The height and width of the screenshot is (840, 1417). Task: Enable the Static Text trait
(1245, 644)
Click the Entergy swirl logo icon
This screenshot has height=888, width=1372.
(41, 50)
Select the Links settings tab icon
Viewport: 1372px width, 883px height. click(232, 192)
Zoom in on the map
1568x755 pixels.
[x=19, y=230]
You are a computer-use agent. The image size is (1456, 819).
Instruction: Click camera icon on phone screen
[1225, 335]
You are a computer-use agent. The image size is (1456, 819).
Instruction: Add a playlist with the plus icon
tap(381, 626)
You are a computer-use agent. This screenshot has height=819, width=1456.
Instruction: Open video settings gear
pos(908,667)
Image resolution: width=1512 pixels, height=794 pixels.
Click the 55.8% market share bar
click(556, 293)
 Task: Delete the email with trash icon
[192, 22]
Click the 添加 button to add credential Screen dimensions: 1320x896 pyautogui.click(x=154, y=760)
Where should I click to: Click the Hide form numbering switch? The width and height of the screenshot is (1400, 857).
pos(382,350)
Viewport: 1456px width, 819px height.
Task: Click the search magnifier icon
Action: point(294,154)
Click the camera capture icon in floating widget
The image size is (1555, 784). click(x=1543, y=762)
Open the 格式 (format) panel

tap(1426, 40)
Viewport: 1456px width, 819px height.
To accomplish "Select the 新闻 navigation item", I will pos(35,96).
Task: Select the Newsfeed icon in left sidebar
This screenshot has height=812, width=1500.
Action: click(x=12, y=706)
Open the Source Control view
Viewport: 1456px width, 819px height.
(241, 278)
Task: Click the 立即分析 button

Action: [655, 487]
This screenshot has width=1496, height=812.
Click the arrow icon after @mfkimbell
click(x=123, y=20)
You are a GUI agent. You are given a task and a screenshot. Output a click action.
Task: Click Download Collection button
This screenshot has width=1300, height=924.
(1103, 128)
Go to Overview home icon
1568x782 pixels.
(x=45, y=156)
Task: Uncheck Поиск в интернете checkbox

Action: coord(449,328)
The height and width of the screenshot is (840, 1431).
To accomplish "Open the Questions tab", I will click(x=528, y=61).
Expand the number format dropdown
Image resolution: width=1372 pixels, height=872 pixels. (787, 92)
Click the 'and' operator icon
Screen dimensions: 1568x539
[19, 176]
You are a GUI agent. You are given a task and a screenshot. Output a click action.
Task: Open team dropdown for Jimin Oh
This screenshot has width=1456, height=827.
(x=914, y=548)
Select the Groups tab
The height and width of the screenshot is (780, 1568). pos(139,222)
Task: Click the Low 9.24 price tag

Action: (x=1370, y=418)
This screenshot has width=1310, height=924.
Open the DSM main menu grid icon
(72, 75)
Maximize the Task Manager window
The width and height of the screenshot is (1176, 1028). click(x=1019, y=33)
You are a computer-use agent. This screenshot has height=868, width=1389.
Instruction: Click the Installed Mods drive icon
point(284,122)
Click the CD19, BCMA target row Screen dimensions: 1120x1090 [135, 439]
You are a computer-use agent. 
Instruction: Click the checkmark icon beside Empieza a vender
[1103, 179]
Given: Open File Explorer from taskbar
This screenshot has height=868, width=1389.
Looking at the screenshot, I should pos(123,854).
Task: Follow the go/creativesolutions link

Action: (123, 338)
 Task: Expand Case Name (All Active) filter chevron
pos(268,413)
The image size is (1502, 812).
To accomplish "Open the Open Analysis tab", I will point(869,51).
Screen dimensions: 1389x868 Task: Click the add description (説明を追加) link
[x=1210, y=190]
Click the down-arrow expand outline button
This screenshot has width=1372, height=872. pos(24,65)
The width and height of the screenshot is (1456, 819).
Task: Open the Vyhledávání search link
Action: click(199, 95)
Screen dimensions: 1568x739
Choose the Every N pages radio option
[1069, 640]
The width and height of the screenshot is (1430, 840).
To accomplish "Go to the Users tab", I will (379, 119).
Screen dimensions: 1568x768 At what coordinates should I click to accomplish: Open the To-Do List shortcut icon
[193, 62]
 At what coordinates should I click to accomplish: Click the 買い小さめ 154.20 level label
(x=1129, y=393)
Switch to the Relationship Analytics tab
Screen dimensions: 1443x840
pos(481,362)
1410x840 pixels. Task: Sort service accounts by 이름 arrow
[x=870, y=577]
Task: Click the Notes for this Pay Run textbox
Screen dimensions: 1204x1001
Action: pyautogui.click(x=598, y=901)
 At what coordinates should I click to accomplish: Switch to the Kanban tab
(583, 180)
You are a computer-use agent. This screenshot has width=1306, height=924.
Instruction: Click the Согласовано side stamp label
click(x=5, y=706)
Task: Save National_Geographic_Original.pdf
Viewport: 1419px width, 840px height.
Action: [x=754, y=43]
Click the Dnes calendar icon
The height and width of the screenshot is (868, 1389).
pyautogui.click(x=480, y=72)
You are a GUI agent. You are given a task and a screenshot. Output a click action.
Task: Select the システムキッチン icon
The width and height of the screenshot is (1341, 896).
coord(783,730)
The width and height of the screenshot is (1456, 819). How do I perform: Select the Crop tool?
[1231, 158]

------------------------------------------------------------------------

Line by line, transcribe the material exactly.

The height and width of the screenshot is (840, 1417). Task: Enable the Static Text trait
(1245, 644)
Click the Entergy swirl logo icon
This screenshot has height=888, width=1372.
(41, 50)
Select the Links settings tab icon
Viewport: 1372px width, 883px height. click(232, 192)
Zoom in on the map
1568x755 pixels.
[x=19, y=230]
You are a computer-use agent. The image size is (1456, 819).
Instruction: Click camera icon on phone screen
[1225, 335]
You are a computer-use agent. The image size is (1456, 819).
Instruction: Add a playlist with the plus icon
tap(381, 626)
You are a computer-use agent. This screenshot has height=819, width=1456.
Instruction: Open video settings gear
pos(908,667)
Image resolution: width=1512 pixels, height=794 pixels.
Click the 55.8% market share bar
click(556, 293)
 Task: Delete the email with trash icon
[192, 22]
Click the 添加 button to add credential Screen dimensions: 1320x896 pyautogui.click(x=154, y=760)
Where should I click to: Click the Hide form numbering switch? The width and height of the screenshot is (1400, 857).
pos(382,350)
Viewport: 1456px width, 819px height.
Task: Click the search magnifier icon
Action: point(294,154)
Click the camera capture icon in floating widget
The image size is (1555, 784). click(x=1543, y=762)
Open the 格式 (format) panel

tap(1426, 40)
Viewport: 1456px width, 819px height.
To accomplish "Select the 新闻 navigation item", I will pos(35,96).
Task: Select the Newsfeed icon in left sidebar
This screenshot has height=812, width=1500.
Action: click(x=12, y=706)
Open the Source Control view
Viewport: 1456px width, 819px height.
(241, 278)
Task: Click the 立即分析 button

Action: [655, 487]
This screenshot has width=1496, height=812.
Click the arrow icon after @mfkimbell
click(x=123, y=20)
You are a GUI agent. You are given a task and a screenshot. Output a click action.
Task: Click Download Collection button
This screenshot has width=1300, height=924.
(1103, 128)
Go to Overview home icon
1568x782 pixels.
(x=45, y=156)
Task: Uncheck Поиск в интернете checkbox

Action: coord(449,328)
The height and width of the screenshot is (840, 1431).
To accomplish "Open the Questions tab", I will click(x=528, y=61).
Expand the number format dropdown
Image resolution: width=1372 pixels, height=872 pixels. (787, 92)
Click the 'and' operator icon
Screen dimensions: 1568x539
[19, 176]
You are a GUI agent. You are given a task and a screenshot. Output a click action.
Task: Open team dropdown for Jimin Oh
This screenshot has width=1456, height=827.
(x=914, y=548)
Select the Groups tab
The height and width of the screenshot is (780, 1568). pos(139,222)
Task: Click the Low 9.24 price tag

Action: (x=1370, y=418)
This screenshot has width=1310, height=924.
Open the DSM main menu grid icon
(72, 75)
Maximize the Task Manager window
The width and height of the screenshot is (1176, 1028). click(x=1019, y=33)
You are a computer-use agent. This screenshot has height=868, width=1389.
Instruction: Click the Installed Mods drive icon
point(284,122)
Click the CD19, BCMA target row Screen dimensions: 1120x1090 [135, 439]
You are a computer-use agent. 
Instruction: Click the checkmark icon beside Empieza a vender
[1103, 179]
Given: Open File Explorer from taskbar
This screenshot has height=868, width=1389.
Looking at the screenshot, I should pos(123,854).
Task: Follow the go/creativesolutions link

Action: (123, 338)
 Task: Expand Case Name (All Active) filter chevron
pos(268,413)
The image size is (1502, 812).
To accomplish "Open the Open Analysis tab", I will point(869,51).
Screen dimensions: 1389x868 Task: Click the add description (説明を追加) link
[x=1210, y=190]
Click the down-arrow expand outline button
This screenshot has width=1372, height=872. pos(24,65)
The width and height of the screenshot is (1456, 819).
Task: Open the Vyhledávání search link
Action: click(199, 95)
Screen dimensions: 1568x739
Choose the Every N pages radio option
[1069, 640]
The width and height of the screenshot is (1430, 840).
To accomplish "Go to the Users tab", I will (379, 119).
Screen dimensions: 1568x768 At what coordinates should I click to accomplish: Open the To-Do List shortcut icon
[193, 62]
 At what coordinates should I click to accomplish: Click the 買い小さめ 154.20 level label
(x=1129, y=393)
Switch to the Relationship Analytics tab
Screen dimensions: 1443x840
pos(481,362)
1410x840 pixels. Task: Sort service accounts by 이름 arrow
[x=870, y=577]
Task: Click the Notes for this Pay Run textbox
Screen dimensions: 1204x1001
Action: pyautogui.click(x=598, y=901)
 At what coordinates should I click to accomplish: Switch to the Kanban tab
(583, 180)
You are a computer-use agent. This screenshot has width=1306, height=924.
Instruction: Click the Согласовано side stamp label
click(x=5, y=706)
Task: Save National_Geographic_Original.pdf
Viewport: 1419px width, 840px height.
Action: [x=754, y=43]
Click the Dnes calendar icon
The height and width of the screenshot is (868, 1389).
pyautogui.click(x=480, y=72)
You are a GUI agent. You are given a task and a screenshot. Output a click action.
Task: Select the システムキッチン icon
The width and height of the screenshot is (1341, 896).
coord(783,730)
The width and height of the screenshot is (1456, 819). How do I perform: Select the Crop tool?
[1231, 158]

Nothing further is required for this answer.